Dals Långed (meaning "passage between or along the water") is a locality situated in Bengtsfors Municipality, Västra Götaland County, Sweden. It had 1,520 inhabitants in 2010.

==History==
Dals Långed was founded in the 1850s. Later, a mill was built, which however was replaced, on the initiative of future Minister of Finance Carl Fredrik Wærn, by a pulp mill built by a subsidiary of Baldersnäs manor. When completed, Långed factory was one of Sweden's largest wood mills. A subsequent recession decreased the provision of paper pulp, and the managing director Alexander Hall Ings founded Dalsland's first paper mill in 1884. The need for pulp soon exceeded that which the sawmill could provide, and a sulphite mill was built in 1888. When the Baldersnäs company was dissolved in 1897 Långeds became an independent company. The sulphite mill burned down in 1902. Since the factory's capacity was at that time considered too low and production costs too high it was not rebuilt until 1906, whereafter production ceased after a few years. A hydroelectric plant was built during 1909-10. In 1918 Långed merged with Billingsfors bruk to form Billingsfors-Långed AB: Götabanken received a majority shareholding. The depression of the early 1930s meant financial hardship for the mill, which was forced to shift production from newsprint to glossy paper of various kinds.

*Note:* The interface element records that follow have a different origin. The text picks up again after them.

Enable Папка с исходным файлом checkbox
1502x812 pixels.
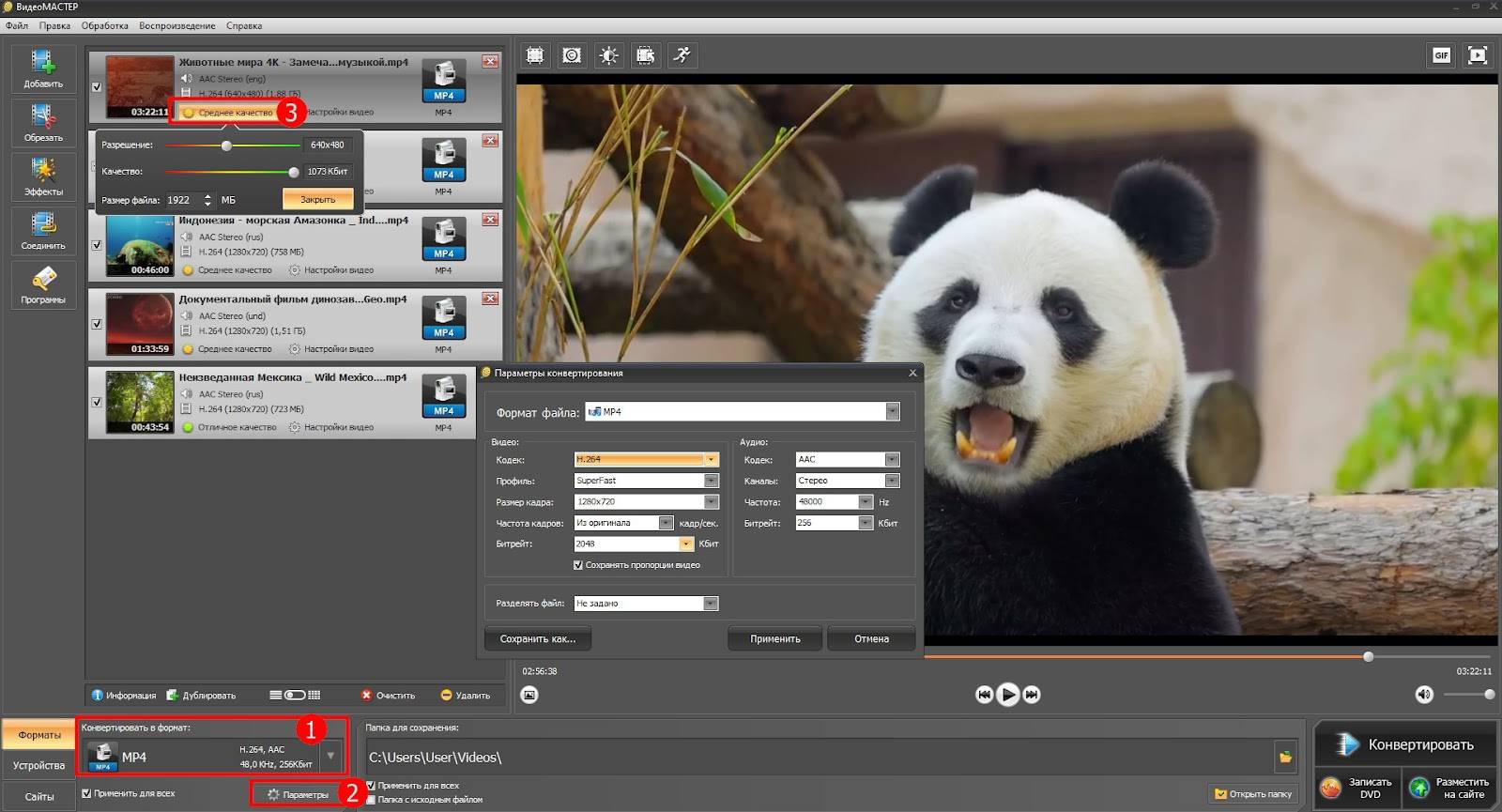click(x=371, y=800)
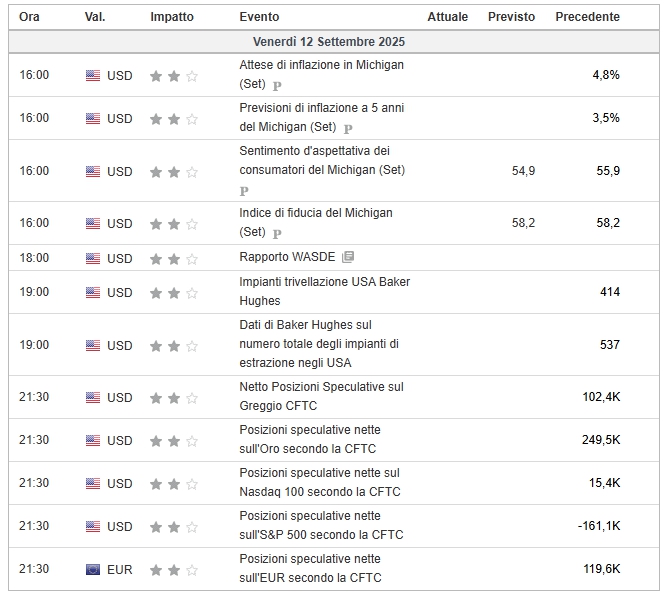This screenshot has width=668, height=601.
Task: Click the Evento column header
Action: (259, 17)
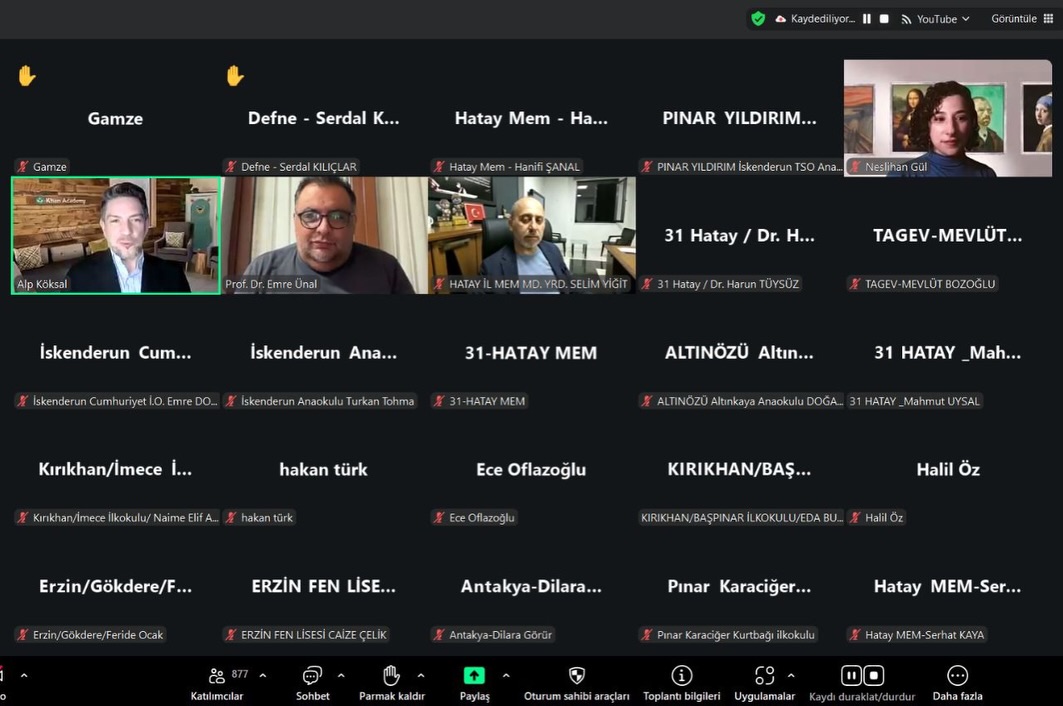This screenshot has width=1063, height=706.
Task: Select Neslihan Gül's video thumbnail
Action: pyautogui.click(x=947, y=117)
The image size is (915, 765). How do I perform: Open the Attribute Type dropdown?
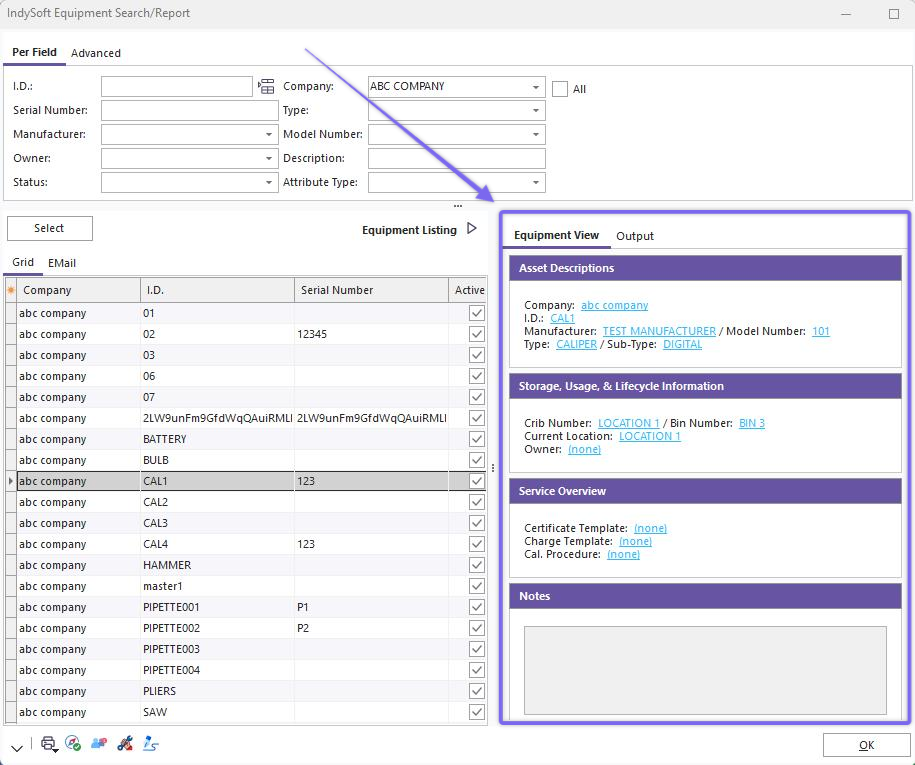point(536,183)
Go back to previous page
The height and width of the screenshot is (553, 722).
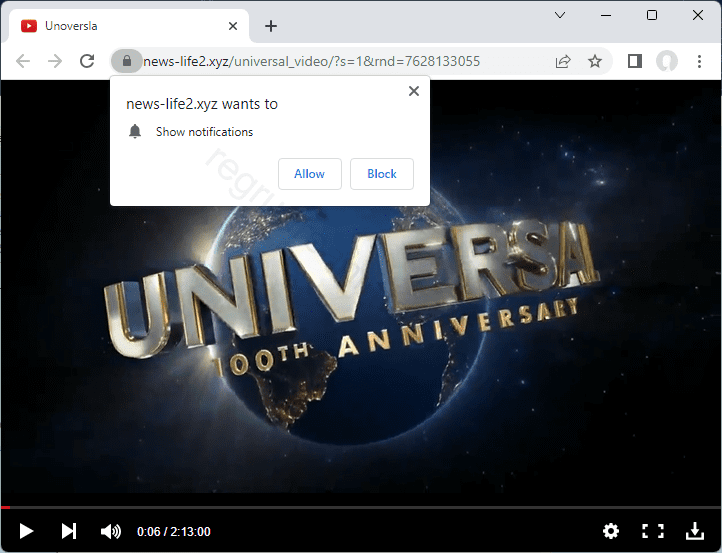tap(23, 61)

During World War II, when there was a shortage of metal plate, the factory began to produce various forms of packaging paper to replace metal cans. Later paper cups became an important product. A new bleach plant was built in 1943.

A contributing factor to the company's growth was the Dalsland Canal. The canal reached Långed in the 1860s and a terminal was constructed. Dalslands Kanal AB had its office here.

The factory was mothballed in 2015 but production restarted in 2017.

==Society==
In Dals Långed there are several marinas.

There are two small supermarkets, a physiotherapist, dentist, café, library, art gallery.

Dals-Långed Church is housed in a wooden building, originally constructed as a school house in 1880 and converted into a church in 1972.

Dals Långed has a rich cultural life which can mainly be explained by the arts programs offered in the resort. These are Steneby - School of Craft and Design related Gothenburg University and Steneby Foundation - A preparatory arts education.

==Famous people==
Pelle and Erik Gustafsson, known from the band Nifelheim and as "brothers hard rock" comes from the Dals Långed. [ 6 ]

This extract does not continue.